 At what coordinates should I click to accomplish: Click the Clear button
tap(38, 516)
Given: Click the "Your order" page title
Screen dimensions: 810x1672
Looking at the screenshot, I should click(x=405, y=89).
§ §
Exercise goal →
Retype the material above line for line, with no changes.

Correct response →
 At what coordinates should I click to accomplish: Click the Clear button
tap(38, 516)
Given: Click the "Your order" page title
Screen dimensions: 810x1672
Looking at the screenshot, I should click(x=405, y=89).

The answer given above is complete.